Even in the comedy that is most obviously going for raucous laughter, the sad streak is there. In the absurdist, cringe comedy of Fielder and Tim Robinson, the riotously funny is often just a hair’s breadth from the deeply melancholy. That was especially true in I Think You Should Leave’s second season. While the first season asked and answered, “What would it really be like to be a weird, annoying guy? (Funny)” the second season added “What would it really be like to be a weird, annoying guy? (Sad)” to its repertoire. It’s still one of the funniest seasons of TV ever filmed, but the sketches “Ghost Tour” and “Diner Wink,” which features Bob Odenkirk as a sad older man lying about the details of his life to make it seem less sad, took the show into the realm of the depression. The Rehearsal’s first episode ended with Fielder confessing a secret, only for it to be met with abject rejection. These shows can be incredibly funny, but their creators are more than willing to reveal the pain below the surface.

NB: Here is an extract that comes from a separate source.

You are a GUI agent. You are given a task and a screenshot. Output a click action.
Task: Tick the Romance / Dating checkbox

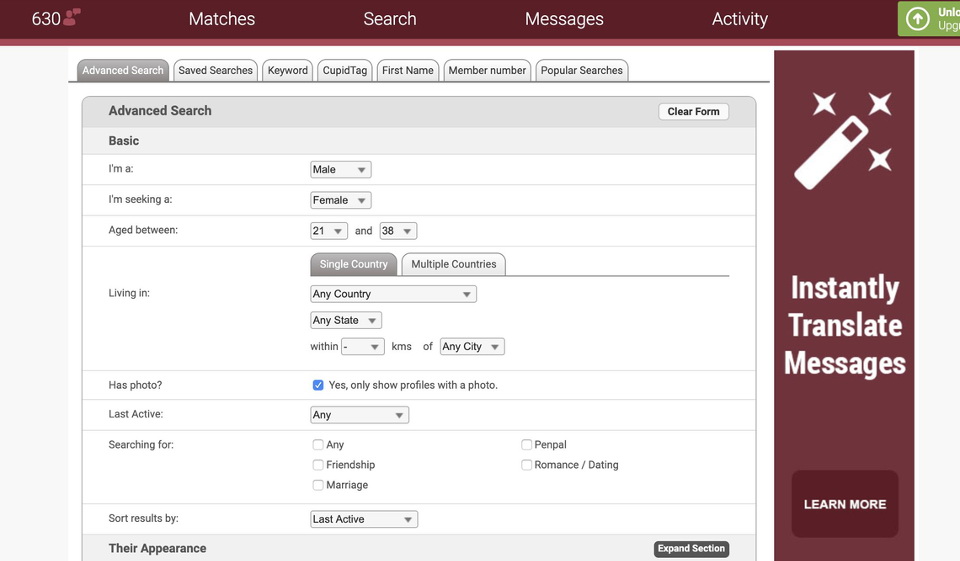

It’s worth noting that this kind of ‘sad comedy’ typically follows after significant success. The Rehearsal is Fielder’s second series. The success of I Think You Should Leave’s first season gift Robinson the carte blanche to get sadder and weirder in the show’s second outing. Burnham has been a successful comedian for over a decade, and in 2018 received another level of acclaim with the release of his feature directorial debut, Eighth Grade. In some ways, the freedom to be melancholy is the ‘blank check’ that Hollywood has often extended to creatives after critical and commercial success. Now the logic has been applied to the streaming era: you made us something that got a lot of views, here’s more money and more creative freedom to go do it again.

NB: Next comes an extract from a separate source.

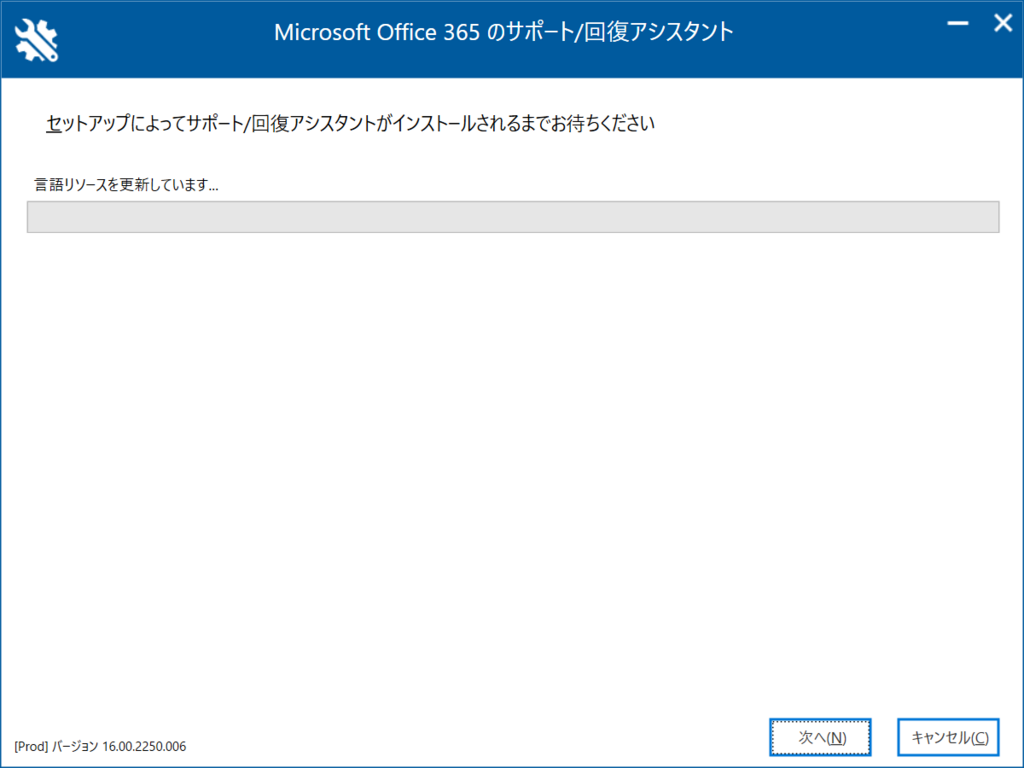Close the Office 365 assistant window

[x=1003, y=24]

But, the ‘weep creep’ extends far beyond those circumstances. At this year’s Emmys, five of the eight series nominated for Best Outstanding Comedy Series would better be described as dramedies. Hacks, Barry, The Marvelous Mrs. Maisel, Only Murders in the Building, and Ted Lasso all devote significant time to the sadness and/or the dark pasts of their characters. For comparison, ten years ago, there was one dramedy (Girls) and five straight comedies (The Big Bang Theory, Curb Your Enthusiasm, Veep, Modern Family, and 30 Rock) among the nominees. Quinta Brunson’s Abbott Elementary aside, young, hip comedians have mostly opted to make highly personal dramedies — like Donald Glover’s Atlanta, Aziz Ansari’s Master of None, and Ramy Youssef’s Ramy — rather than going the multicam sitcom route that Jerry Seinfeld, Ray Romano, and many others took in the ’90s.

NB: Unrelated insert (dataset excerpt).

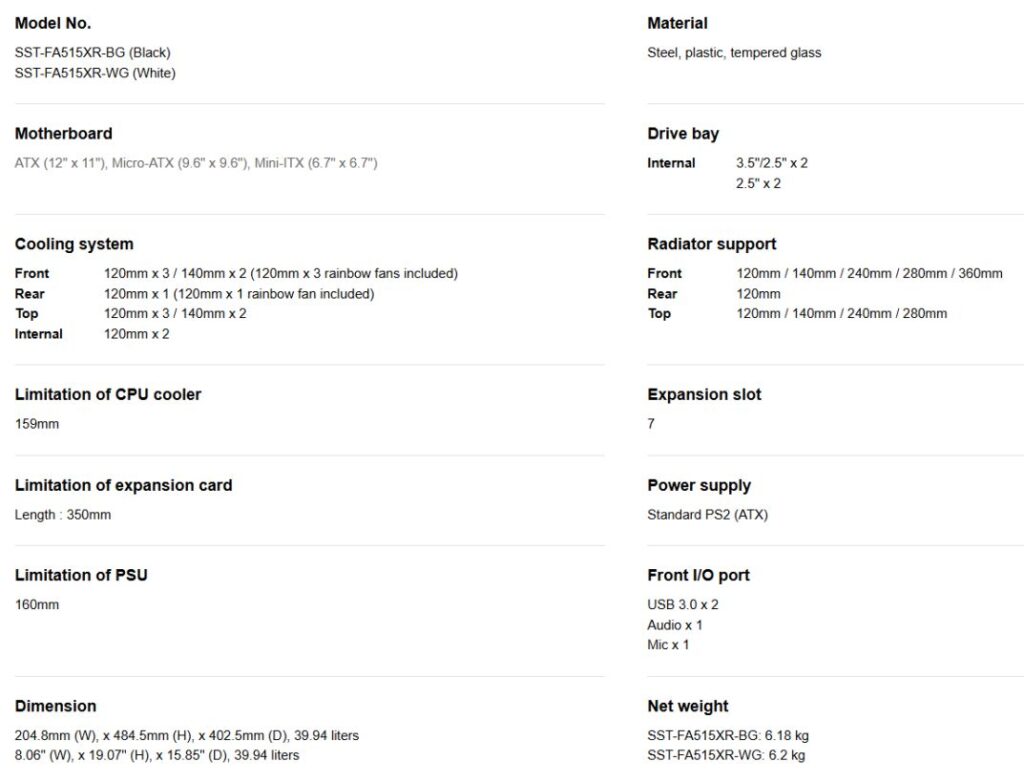Click the Radiator support heading

712,244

Ultimately, there’s still plenty of down-the-middle comedy. Streamers like Netflix and HBO Max are releasing straight comedy specials on a regular basis. Comedy podcasts are frequently among the top performers on Apple Podcasts. There are tons of comedy shows on TV and streaming. But, the specials that get attention tend to be sad and confessional or leverage performative bigotry (see: Dave Chappelle’s The Closer and Ricky Gervais’ SuperNature) for controversy and clicks. In this moment of glut TV, it unfortunately seems increasingly difficult to get attention just by being funny.
Comedy is, among many other things, a means for comedians to work through their inner demons, to take the pain of existence and fashion it into something useful for them and others. But, in the current comedy climate, more comics are content to just represent the pain, without trying for the laugh. That’s fine, it’s art! But when does it stop being comedy?